= The problem =
Please revise the lines starting at the one containing "How do I perform: Open the user" and ending at the one containing "tap(1538, 802)", changing "dropdown" to "drop-down menu". Return only those lines, with everything else unchanged.

= Data for the task =
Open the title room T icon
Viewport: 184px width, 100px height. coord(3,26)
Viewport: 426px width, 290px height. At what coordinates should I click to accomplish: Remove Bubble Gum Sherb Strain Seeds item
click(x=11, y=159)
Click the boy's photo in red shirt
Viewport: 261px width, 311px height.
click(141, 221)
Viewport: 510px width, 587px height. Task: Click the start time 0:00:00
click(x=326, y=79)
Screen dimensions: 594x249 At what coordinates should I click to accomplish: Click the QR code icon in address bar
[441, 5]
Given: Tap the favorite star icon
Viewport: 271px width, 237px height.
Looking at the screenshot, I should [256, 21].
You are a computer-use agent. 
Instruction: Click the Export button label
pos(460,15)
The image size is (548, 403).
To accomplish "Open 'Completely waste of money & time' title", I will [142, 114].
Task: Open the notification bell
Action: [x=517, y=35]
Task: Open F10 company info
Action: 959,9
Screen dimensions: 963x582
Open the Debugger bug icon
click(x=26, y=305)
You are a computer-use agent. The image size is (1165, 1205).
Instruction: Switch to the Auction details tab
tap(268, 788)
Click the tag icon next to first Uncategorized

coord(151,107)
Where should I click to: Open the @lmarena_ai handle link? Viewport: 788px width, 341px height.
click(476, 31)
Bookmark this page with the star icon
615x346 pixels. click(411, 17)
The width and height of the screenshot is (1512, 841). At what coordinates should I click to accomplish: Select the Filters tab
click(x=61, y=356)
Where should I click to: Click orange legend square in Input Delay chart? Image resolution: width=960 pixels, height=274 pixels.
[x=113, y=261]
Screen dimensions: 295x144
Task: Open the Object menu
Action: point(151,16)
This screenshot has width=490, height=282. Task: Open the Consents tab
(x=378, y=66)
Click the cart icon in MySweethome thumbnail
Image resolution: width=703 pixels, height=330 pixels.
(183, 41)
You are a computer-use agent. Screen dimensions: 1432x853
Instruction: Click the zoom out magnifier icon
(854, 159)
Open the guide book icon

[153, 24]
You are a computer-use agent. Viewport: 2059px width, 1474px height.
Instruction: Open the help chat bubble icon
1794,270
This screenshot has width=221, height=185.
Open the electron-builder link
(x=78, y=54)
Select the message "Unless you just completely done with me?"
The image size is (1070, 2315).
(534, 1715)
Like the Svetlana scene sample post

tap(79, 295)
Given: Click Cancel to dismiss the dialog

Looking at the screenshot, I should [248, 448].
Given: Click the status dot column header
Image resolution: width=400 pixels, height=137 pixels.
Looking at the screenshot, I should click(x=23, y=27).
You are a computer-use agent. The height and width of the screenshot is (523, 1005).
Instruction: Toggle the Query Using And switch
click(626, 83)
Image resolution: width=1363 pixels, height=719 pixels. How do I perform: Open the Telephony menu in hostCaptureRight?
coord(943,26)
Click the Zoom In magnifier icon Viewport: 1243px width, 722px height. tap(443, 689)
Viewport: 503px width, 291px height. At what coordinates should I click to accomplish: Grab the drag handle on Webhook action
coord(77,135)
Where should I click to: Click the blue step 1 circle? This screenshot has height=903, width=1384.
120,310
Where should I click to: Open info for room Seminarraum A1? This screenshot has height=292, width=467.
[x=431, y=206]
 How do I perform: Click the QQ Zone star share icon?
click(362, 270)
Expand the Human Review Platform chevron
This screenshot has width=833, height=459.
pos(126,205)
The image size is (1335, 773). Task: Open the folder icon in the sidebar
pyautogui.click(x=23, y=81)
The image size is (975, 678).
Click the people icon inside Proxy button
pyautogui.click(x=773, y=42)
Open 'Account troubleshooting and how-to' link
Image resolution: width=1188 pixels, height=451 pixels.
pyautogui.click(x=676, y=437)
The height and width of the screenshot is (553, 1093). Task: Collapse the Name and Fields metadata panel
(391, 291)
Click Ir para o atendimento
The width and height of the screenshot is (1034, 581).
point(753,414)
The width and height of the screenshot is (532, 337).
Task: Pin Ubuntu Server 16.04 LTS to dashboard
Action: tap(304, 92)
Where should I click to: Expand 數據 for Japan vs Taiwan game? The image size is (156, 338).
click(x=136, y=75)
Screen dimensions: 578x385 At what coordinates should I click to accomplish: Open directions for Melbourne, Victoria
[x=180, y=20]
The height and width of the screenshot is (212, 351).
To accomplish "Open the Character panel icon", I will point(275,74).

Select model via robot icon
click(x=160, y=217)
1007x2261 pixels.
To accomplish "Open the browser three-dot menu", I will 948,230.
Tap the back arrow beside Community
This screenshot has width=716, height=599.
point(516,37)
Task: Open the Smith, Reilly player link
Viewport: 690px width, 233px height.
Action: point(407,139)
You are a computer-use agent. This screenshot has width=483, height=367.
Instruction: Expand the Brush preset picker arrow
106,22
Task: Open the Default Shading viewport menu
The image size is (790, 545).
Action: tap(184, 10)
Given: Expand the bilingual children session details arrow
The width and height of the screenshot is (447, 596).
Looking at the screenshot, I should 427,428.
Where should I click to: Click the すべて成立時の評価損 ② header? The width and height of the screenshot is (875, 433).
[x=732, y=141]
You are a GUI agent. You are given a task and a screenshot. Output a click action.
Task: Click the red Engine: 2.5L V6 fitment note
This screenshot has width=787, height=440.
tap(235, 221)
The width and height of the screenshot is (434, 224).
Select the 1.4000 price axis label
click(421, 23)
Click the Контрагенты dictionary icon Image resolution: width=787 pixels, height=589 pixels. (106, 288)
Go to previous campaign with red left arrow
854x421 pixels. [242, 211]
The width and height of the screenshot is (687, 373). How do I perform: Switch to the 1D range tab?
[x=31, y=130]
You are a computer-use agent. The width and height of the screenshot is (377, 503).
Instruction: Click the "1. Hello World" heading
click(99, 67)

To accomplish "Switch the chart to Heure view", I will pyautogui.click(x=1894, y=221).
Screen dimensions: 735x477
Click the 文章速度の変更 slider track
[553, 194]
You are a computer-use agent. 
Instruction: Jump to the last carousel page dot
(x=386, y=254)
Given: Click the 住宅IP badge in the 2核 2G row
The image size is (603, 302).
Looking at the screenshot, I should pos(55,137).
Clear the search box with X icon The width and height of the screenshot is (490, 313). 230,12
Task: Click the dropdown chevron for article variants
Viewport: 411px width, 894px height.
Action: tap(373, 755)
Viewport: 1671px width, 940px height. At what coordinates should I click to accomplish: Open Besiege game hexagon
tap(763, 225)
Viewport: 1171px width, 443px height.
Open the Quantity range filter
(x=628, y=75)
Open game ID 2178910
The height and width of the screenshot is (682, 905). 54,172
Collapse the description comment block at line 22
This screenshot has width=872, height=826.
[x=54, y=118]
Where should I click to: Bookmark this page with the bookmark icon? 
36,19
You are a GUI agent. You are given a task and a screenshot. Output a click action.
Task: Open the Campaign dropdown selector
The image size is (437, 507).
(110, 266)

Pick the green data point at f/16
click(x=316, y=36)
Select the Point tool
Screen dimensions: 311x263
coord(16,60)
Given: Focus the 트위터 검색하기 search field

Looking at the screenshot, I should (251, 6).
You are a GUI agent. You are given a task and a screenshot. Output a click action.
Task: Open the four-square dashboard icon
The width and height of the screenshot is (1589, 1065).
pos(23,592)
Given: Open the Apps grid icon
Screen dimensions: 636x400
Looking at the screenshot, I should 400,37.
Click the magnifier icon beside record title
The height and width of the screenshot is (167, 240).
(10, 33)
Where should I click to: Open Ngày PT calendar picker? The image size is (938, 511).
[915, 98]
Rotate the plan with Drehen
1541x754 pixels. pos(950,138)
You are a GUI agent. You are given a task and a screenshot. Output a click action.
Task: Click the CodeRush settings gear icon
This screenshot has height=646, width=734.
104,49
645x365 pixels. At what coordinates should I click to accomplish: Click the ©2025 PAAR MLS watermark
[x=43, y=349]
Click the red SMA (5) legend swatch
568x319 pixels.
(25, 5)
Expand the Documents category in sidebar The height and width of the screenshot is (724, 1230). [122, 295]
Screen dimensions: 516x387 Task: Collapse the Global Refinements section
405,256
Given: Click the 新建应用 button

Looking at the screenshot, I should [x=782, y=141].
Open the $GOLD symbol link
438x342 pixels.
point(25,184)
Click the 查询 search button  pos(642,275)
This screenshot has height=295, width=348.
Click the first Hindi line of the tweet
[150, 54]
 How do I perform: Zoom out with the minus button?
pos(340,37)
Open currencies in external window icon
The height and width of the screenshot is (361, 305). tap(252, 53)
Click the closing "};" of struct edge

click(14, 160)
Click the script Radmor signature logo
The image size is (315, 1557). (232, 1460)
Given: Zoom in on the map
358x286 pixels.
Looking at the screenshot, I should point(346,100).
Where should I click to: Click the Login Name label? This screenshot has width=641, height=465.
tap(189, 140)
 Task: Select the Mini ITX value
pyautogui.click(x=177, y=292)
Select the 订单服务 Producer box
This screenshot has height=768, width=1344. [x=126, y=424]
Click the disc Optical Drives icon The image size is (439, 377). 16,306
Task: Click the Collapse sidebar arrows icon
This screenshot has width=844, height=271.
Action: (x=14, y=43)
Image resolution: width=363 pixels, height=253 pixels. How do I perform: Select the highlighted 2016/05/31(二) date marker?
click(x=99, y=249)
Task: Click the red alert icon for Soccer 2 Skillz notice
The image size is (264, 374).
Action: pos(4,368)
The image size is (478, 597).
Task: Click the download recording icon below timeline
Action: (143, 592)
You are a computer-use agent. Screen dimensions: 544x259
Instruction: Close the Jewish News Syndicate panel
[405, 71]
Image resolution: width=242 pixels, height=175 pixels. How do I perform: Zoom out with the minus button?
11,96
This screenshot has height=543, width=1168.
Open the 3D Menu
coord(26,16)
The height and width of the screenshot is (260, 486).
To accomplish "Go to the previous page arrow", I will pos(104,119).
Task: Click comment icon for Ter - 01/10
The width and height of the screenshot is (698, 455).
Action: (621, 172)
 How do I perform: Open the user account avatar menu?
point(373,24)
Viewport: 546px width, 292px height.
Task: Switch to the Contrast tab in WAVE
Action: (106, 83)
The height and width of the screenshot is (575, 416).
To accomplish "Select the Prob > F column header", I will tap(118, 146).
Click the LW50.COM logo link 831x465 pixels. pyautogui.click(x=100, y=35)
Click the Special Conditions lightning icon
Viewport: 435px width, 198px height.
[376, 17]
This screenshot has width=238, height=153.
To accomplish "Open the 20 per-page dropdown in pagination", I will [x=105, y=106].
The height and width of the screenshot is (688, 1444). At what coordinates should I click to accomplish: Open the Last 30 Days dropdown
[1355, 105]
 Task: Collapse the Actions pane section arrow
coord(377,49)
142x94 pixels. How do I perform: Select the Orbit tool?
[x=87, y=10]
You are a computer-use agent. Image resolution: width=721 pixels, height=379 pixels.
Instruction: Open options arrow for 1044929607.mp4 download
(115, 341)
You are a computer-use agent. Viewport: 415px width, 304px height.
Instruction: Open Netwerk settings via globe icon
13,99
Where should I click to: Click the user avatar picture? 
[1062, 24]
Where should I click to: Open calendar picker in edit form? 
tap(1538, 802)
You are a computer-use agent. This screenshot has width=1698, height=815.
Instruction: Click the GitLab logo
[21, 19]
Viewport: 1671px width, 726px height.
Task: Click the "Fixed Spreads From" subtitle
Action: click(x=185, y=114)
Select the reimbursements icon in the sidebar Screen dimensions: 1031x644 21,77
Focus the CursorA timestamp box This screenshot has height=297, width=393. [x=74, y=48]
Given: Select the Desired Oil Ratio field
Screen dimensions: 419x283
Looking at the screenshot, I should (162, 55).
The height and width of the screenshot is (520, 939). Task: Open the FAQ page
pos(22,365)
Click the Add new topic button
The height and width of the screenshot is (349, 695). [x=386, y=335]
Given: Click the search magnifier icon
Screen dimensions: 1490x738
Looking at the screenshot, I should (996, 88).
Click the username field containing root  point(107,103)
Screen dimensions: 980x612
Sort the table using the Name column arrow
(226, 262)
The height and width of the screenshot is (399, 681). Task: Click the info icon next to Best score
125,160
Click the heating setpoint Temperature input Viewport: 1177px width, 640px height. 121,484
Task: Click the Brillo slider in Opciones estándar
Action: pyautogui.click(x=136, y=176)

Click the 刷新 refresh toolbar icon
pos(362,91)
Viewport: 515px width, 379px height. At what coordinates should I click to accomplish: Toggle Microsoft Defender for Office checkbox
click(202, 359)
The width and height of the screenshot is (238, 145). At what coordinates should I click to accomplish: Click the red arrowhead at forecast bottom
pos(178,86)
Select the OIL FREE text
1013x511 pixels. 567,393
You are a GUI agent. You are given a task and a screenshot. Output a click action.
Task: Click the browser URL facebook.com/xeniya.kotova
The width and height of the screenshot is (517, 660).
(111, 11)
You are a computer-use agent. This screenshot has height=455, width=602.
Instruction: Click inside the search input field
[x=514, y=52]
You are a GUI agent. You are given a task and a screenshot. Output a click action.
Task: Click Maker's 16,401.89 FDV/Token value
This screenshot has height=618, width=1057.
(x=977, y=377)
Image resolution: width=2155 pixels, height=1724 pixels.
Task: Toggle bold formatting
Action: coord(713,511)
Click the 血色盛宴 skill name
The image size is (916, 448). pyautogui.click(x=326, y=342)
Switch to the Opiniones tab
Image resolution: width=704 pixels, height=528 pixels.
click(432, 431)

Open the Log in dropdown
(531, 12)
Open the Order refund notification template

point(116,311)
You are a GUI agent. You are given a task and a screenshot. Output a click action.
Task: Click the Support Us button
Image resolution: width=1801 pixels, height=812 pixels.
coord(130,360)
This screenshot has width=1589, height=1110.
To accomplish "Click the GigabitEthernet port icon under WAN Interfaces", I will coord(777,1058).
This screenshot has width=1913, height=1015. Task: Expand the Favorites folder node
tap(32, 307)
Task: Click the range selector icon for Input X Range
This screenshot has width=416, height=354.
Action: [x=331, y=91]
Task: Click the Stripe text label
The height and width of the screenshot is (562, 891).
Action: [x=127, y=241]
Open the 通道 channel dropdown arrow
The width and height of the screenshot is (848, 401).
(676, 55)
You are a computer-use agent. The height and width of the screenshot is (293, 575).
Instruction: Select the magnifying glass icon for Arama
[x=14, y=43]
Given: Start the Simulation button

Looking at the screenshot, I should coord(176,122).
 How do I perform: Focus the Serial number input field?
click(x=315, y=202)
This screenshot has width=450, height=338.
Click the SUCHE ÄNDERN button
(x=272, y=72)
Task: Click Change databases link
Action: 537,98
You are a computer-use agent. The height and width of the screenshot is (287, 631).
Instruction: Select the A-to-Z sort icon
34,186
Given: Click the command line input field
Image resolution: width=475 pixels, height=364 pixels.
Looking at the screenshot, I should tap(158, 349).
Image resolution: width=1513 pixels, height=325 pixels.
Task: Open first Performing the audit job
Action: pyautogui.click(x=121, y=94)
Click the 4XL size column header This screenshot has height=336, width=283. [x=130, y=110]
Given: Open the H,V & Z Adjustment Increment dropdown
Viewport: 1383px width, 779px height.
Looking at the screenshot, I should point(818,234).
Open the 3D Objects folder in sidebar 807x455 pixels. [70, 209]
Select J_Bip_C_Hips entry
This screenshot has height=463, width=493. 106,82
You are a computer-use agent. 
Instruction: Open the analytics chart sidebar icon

= Solution =
 How do I perform: Open the user account avatar menu?
point(373,24)
Viewport: 546px width, 292px height.
Task: Switch to the Contrast tab in WAVE
Action: (106, 83)
The height and width of the screenshot is (575, 416).
To accomplish "Select the Prob > F column header", I will tap(118, 146).
Click the LW50.COM logo link 831x465 pixels. pyautogui.click(x=100, y=35)
Click the Special Conditions lightning icon
Viewport: 435px width, 198px height.
[376, 17]
This screenshot has width=238, height=153.
To accomplish "Open the 20 per-page drop-down menu in pagination", I will [x=105, y=106].
The height and width of the screenshot is (688, 1444). At what coordinates should I click to accomplish: Open the Last 30 Days drop-down menu
[1355, 105]
 Task: Collapse the Actions pane section arrow
coord(377,49)
142x94 pixels. How do I perform: Select the Orbit tool?
[x=87, y=10]
You are a computer-use agent. Image resolution: width=721 pixels, height=379 pixels.
Instruction: Open options arrow for 1044929607.mp4 download
(115, 341)
You are a computer-use agent. Viewport: 415px width, 304px height.
Instruction: Open Netwerk settings via globe icon
13,99
Where should I click to: Click the user avatar picture? 
[1062, 24]
Where should I click to: Open calendar picker in edit form? 
tap(1538, 802)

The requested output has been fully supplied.